Celebrating the diversity of institutions in the United States, Latin America, and Canada, Remix aims to change the discourse about museums from the inside out, proposing a new, “panarchic”—nonhierarchical and adaptive—vision for museum practice. Selma Holo and Mari-Tere Álvarez offer an unconventional approach, one premised on breaching conventional systems of communication and challenging the dialogues that drive the field. Featuring more than forty authors in and around the museum world, Remix frames a series of vital case studies demonstrating how specific museums, large and small, have profoundly advanced or creatively redefined their goals to meet their ever-changing worlds.

Contributors: Piedade Grinberg (Brazil), Nichole Anderson (Canada), Dr. James D. Fleck O.C. (Canada), Vanda Vitali (Canada), Lydia Bendersky (Chile), Andres Navia (Colombia), Manuel Araya-Incera (Costa Rica), Oscar Arias (Costa Rica), Alejandro de Avila Blomberg (Mexico), Marco Barerra Bassols (Mexico), Cuauhtémoc Camarena Ocampo (Mexico), Miguel Fernández Félix (Mexico), Demian Flores (Mexico), Teresa Morales (Mexico), Nelly Robles (Mexico), Hector Feliciano (Puerto Rico), Mario Vargas Llosa (Peru), Santiago Palomero Plaza (Spain), Maxwell L. Anderson (United States), Susana Bautista (United States), Graham W. J. Beal (United States), Jane Burrell (United States), Thomas P. Campbell (United States), Erica Clark (United States), Chip Colwell-Chanthaphonh (United States), Kristina van Dyke (United States), William Fox (United States), Ben Garcia (United States), Ivan Gaskell (United States), Tomas W Hanchett (United States), Richard Koshalek (United States), Clare Kunny (United States), Stephen E. Nash (United States), Joanne Northrup (United States), Jane G. Pisano (United States), Edward Rothstein (United States), Karen Satzman (United States), Lori Starr (United States), Carlos Tortolero (United States), David Wilson (United States), Fred Wilson (United States), Guillermo Barrios (Venezuela), Patricia Phelps de Cisneros (Venezuela)

Written task 1:
Would you reproduce, word for word, the part of the Remix book description from "Celebrating the diversity" up to and including "their ever-changing worlds."?
Written task 2:
Can you carry on writing the Remix book description from the point where it stops?

Extracted material:
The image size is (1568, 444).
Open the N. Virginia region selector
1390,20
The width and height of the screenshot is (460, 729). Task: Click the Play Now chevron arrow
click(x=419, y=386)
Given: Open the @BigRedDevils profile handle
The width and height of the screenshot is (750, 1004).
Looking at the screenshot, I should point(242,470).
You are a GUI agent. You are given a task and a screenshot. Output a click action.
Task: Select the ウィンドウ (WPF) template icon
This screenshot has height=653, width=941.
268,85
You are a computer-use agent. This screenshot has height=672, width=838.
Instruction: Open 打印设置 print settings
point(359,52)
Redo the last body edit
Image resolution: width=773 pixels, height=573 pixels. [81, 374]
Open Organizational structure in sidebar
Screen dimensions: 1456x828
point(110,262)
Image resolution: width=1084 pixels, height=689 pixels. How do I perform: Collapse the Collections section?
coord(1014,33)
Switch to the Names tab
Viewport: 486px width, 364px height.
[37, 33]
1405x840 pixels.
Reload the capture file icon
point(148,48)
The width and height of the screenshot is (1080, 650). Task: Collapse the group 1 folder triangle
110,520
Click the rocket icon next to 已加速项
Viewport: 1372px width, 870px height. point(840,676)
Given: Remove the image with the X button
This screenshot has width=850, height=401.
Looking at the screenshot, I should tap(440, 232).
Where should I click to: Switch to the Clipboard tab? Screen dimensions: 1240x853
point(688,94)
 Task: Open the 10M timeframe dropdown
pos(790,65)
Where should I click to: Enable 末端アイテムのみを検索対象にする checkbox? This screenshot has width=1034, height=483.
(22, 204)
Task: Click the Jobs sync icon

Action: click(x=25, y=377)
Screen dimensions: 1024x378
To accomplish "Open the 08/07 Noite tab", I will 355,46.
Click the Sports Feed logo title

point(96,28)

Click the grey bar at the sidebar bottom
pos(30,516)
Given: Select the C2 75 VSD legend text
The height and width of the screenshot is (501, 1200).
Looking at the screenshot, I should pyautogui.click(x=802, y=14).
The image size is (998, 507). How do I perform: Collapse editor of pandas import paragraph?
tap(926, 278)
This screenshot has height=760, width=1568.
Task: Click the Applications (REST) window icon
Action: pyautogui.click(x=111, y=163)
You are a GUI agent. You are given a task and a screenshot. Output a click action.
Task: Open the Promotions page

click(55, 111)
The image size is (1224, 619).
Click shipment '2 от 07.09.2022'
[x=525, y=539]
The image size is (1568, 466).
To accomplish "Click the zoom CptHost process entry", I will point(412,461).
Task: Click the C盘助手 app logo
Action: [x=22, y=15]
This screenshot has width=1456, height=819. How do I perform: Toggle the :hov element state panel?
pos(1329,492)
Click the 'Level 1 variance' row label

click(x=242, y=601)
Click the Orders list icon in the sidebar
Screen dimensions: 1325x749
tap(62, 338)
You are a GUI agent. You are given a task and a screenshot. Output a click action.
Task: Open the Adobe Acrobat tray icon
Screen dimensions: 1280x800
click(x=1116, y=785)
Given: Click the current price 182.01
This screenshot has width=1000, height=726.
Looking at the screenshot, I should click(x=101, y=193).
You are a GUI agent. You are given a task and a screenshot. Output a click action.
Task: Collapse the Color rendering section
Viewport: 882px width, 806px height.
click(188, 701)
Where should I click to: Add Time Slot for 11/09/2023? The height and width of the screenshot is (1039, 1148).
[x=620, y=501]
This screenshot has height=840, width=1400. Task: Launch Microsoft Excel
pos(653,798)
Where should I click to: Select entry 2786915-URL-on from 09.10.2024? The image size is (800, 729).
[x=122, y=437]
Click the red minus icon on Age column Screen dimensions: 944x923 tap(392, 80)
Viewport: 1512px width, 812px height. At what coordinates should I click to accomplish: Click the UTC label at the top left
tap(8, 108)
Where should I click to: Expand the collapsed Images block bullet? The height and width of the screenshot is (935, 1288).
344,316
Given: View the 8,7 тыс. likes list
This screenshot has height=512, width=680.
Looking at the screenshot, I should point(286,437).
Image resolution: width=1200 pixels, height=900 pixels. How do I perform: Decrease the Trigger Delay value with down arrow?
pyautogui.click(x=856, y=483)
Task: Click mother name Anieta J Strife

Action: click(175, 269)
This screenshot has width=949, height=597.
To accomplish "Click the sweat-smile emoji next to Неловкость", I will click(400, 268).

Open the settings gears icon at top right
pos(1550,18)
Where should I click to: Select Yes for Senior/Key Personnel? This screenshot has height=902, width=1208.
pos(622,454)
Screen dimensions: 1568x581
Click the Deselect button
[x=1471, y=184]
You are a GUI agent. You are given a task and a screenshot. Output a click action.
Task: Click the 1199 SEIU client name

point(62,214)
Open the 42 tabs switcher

Written answer 1:
Celebrating the diversity of institutions in the United States, Latin America, and Canada, Remix aims to change the discourse about museums from the inside out, proposing a new, “panarchic”—nonhierarchical and adaptive—vision for museum practice. Selma Holo and Mari-Tere Álvarez offer an unconventional approach, one premised on breaching conventional systems of communication and challenging the dialogues that drive the field. Featuring more than forty authors in and around the museum world, Remix frames a series of vital case studies demonstrating how specific museums, large and small, have profoundly advanced or creatively redefined their goals to meet their ever-changing worlds.

Written answer 2:
 

About the Author

Selma Holo is Professor of Art History at University of Southern California and Director of USC’s Fisher Museum of Art and International Museum Institute. She is the author of Beyond the Prado: Museums and Identity in Democratic Spain and Oaxaca at the Crossroads: Managing Memory, Negotiating Change and a coeditor of Beyond the Turnstile: Making the Case for Museums and Sustainable Values.
 
Mari-Tere Álvarez is Project Specialist at the J. Paul Getty Museum and Associate Director of USC’s International Museum Institute. She coedited Beyond the Turnstile: Making the Case for Museums and Sustainable Values and Arts, Crafts, and Materials in the Age of Global Encounter, 1492–1800, a special edition of the Journal of Interdisciplinary History.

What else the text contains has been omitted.